The maintainer reported in the comments of the article that he is exclusively misquoted in the 2nd half of the article (including misquoted calling himself a “gatekeeper”).
Edit: I did confirm all misquotes from archive versions of the blog and ars article. But I also read the blog yesterday and have memory and it hasn’t changed
Edit 2: Ars took down the article, replaced with archive.org. And here’s the blog archive version
Edit 3: they have posted a retraction notice and the original link now says the story is retracted instead of being a 404 https://arstechnica.com/staff/2026/02/editors-note-retraction-of-article-containing-fabricated-quotations/
Edit 4:
The maintainer, Scott, posted about getting AI zooped twice as well:
https://theshamblog.com/an-ai-agent-published-a-hit-piece-on-me-part-2/
Edit 5: the retraction notice is shit; doesn’t even say what was retracted.

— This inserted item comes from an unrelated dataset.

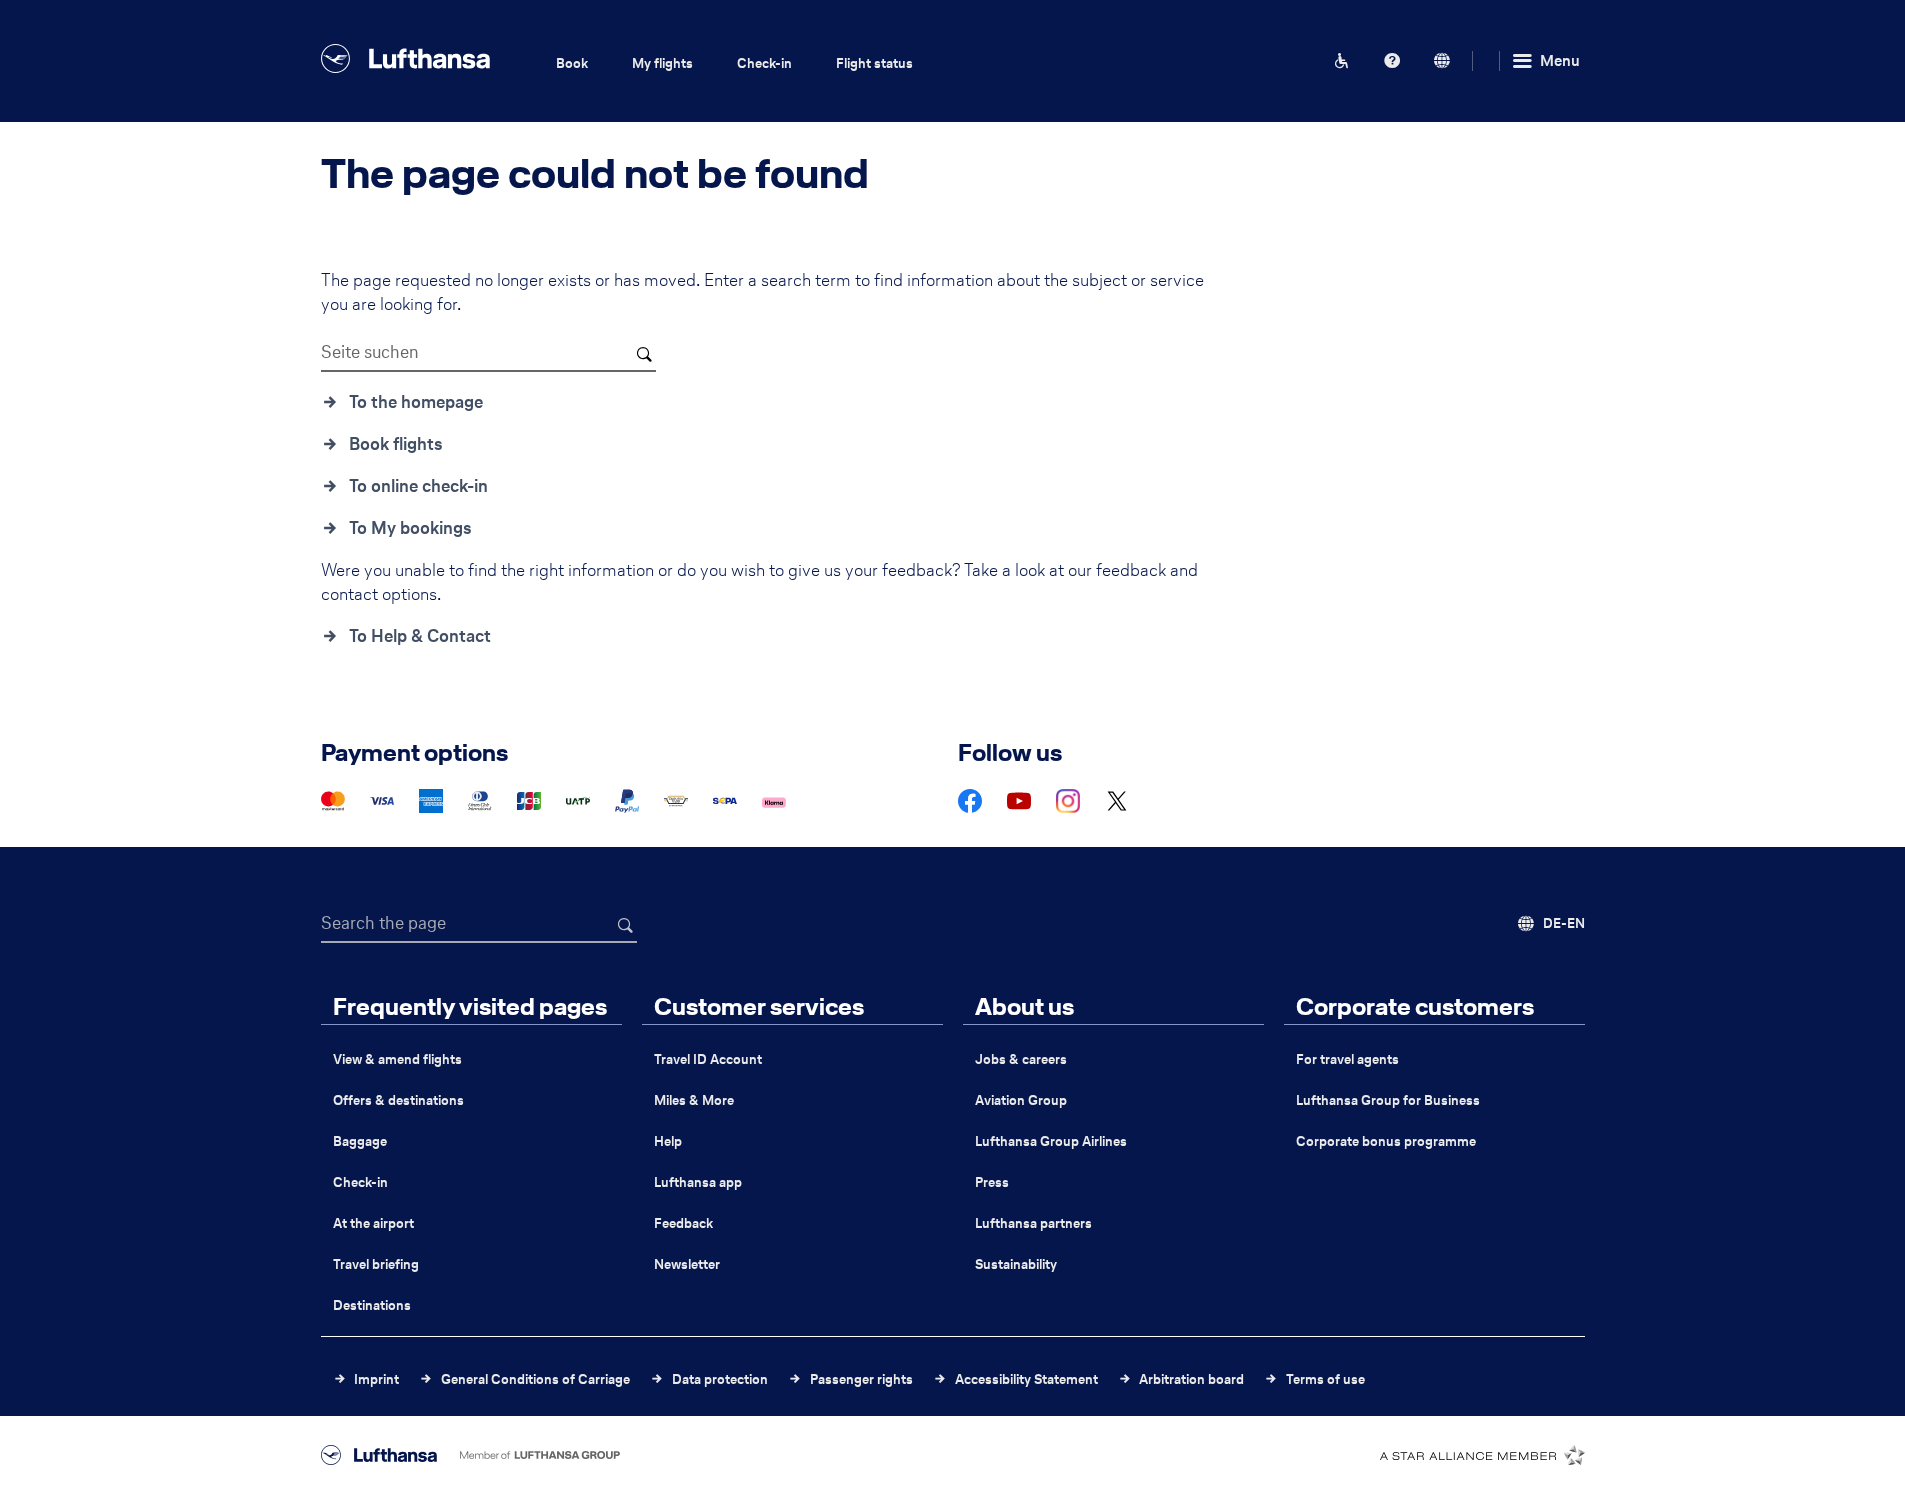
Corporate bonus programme (1386, 1141)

It also makes it sound like only the quotes were the only LLM-generated thing; it’s much much more likely the latter half of the article is LLM-generated in its entirety


Getting a “429 Too Many Requests” error.
But if true- this is depressing. I’ve always viewed Ars as a sort of standard bearer when it comes to tech news. Other outlets like The Verge do a lot of “best [product]” articles with affiliate links, and while I understand why, and don’t think they’re being dishonest, it just feels cheap. Seeing Ars fail at basic fact-checking is truly depressing.
They did not fail at fact-checking here. They straight up made shit up. Or rather, their AI chatbot did, but they published it, it got past their editors, it had the name of not just one but two of their writers on it.